A Assembleia Legislativa do Estado do Pará (Alepa) aprovou, por unanimidade, o Projeto de Lei nº 617/2025. A iniciativa, proposta pelo Poder Executivo, institui a Política Estadual de Educação Escolar Indígena, criando um subsistema próprio de ensino e estabelecendo um novo marco regulatório para a área no estado. O texto final, que incorpora diversas emendas parlamentares, visa atender às especificidades socioculturais dos povos originários.
Estrutura do novo subsistema de ensino
A proposta central do projeto é a criação do Subsistema Estadual de Educação Escolar Indígena (SSEI) e do Conselho Estadual de Educação Escolar Indígena (CEEEI). O objetivo é garantir a oferta de um ensino diferenciado, intercultural e bilíngue ou multilíngue. A legislação busca assegurar que a educação respeite a identidade e a ancestralidade das comunidades indígenas paraenses.

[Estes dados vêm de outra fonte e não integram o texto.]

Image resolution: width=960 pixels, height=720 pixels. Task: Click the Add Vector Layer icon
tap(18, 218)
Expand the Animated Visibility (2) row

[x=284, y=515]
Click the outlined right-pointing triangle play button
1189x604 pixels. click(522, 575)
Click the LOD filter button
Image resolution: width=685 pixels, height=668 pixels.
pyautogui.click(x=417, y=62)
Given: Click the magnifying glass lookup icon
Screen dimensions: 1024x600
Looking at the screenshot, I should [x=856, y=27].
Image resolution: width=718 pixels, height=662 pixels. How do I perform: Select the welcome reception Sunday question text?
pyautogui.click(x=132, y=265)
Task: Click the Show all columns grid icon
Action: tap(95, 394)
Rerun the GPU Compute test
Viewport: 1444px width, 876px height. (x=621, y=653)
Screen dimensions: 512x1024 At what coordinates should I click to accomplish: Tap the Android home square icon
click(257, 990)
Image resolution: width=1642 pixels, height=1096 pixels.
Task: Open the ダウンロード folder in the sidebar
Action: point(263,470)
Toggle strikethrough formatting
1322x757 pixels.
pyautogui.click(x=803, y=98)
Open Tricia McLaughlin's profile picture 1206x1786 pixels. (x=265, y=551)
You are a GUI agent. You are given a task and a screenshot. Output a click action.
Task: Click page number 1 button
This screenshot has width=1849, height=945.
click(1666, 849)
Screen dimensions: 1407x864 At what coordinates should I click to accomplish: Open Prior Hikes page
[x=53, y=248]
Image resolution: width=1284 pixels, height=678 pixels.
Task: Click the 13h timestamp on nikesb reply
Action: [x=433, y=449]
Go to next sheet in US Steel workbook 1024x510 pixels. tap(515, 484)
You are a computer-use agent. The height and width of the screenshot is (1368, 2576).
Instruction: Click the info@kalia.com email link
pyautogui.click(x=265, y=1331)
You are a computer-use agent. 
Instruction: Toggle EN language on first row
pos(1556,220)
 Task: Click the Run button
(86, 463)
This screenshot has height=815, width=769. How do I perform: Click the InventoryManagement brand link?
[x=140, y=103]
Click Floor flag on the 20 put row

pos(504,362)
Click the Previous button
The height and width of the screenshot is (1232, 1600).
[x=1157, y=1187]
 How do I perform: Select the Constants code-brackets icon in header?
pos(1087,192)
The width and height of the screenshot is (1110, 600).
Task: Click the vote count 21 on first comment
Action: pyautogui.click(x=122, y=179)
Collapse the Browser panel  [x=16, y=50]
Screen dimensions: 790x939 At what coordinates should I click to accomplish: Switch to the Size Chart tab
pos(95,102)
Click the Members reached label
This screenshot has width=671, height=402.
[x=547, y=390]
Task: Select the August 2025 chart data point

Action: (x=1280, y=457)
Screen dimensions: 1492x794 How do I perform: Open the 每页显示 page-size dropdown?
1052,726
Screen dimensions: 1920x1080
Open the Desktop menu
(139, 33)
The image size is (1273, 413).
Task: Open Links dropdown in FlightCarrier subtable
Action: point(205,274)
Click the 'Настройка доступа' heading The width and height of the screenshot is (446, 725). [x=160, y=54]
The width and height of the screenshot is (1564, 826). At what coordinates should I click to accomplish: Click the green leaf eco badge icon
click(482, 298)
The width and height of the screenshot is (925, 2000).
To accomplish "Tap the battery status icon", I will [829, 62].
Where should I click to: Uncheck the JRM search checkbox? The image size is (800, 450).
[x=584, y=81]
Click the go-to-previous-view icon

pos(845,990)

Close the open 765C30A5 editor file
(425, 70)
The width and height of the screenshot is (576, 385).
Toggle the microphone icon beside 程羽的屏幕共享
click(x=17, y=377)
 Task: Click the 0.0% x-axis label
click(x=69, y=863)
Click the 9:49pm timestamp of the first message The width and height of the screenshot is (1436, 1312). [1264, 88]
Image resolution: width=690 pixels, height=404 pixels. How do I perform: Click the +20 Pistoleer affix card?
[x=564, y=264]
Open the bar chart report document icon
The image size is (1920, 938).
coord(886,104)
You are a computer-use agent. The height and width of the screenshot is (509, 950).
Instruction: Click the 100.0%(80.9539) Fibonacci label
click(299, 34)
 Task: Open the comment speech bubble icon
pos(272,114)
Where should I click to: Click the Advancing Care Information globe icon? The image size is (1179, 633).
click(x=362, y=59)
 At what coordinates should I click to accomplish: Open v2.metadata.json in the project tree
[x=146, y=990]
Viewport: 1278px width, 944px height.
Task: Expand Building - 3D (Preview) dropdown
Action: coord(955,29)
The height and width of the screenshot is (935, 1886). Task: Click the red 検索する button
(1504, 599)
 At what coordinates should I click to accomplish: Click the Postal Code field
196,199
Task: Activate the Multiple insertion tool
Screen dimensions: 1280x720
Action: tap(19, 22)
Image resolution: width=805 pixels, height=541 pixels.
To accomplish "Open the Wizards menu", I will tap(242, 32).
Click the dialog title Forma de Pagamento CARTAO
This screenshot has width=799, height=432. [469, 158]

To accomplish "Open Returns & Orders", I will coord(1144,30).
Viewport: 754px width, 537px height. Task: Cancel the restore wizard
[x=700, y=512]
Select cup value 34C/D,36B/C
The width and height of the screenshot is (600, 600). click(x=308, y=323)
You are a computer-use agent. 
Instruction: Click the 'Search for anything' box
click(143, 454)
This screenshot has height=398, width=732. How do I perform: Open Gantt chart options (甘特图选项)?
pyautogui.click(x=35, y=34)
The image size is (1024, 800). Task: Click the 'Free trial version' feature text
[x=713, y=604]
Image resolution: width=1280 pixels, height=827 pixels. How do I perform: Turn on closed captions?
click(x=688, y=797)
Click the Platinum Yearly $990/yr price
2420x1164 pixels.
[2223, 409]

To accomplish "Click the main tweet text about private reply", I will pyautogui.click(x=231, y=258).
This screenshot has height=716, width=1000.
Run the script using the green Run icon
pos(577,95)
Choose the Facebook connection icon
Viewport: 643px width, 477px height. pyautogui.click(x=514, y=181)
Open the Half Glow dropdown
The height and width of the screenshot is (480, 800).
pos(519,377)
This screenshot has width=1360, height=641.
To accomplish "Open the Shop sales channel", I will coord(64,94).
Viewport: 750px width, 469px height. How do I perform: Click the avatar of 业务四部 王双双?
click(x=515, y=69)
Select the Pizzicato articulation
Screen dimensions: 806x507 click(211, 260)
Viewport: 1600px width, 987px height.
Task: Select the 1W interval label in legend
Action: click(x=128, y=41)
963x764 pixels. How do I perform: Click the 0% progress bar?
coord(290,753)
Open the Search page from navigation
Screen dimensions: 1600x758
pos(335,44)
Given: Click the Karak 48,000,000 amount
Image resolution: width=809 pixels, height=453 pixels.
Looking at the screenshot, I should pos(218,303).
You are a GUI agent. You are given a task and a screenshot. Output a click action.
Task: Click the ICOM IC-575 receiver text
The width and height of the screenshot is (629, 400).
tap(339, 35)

Emendas e garantias de direitos
Durante a tramitação, o projeto recebeu emendas estratégicas para fortalecer sua aplicação. O deputado Carlos Bordalo propôs medidas que asseguram a participação efetiva dos povos indígenas nas instâncias de governança, baseando-se na Convenção nº 169 da OIT. Além disso, foi incluída uma cláusula que veda qualquer retrocesso em direitos e políticas públicas previstos em legislações anteriores.
O deputado Eraldo Pimenta também contribuiu com alterações aprovadas em plenário. Entre os pontos destacados, está a permissão para que professores temporários exerçam funções administrativas e a priorização do ensino presencial, restringindo a modalidade a distância, salvo em situações excepcionais e mediante consulta prévia às comunidades locais.
Debate parlamentar e perspectivas futuras
O processo de votação foi marcado por um amplo consenso entre os parlamentares. A deputada Lívia Duarte ressaltou que a educação indígena é um direito coletivo e que os professores da rede não devem ser tratados como funcionários comuns, defendendo a autodeterminação dos povos. Por sua vez, a deputada Maria do Carmo classificou a aprovação como um momento histórico, fruto de uma construção coletiva.
Para Puyr Tembé, ex-secretária estadual dos Povos Indígenas, a aprovação é um passo fundamental, mas exige vigilância na execução. A expectativa é que, após a sanção do governador, a nova política chegue efetivamente às aldeias, garantindo a qualidade do ensino e a continuidade cultural, transformando o texto legal em realidade prática para as comunidades.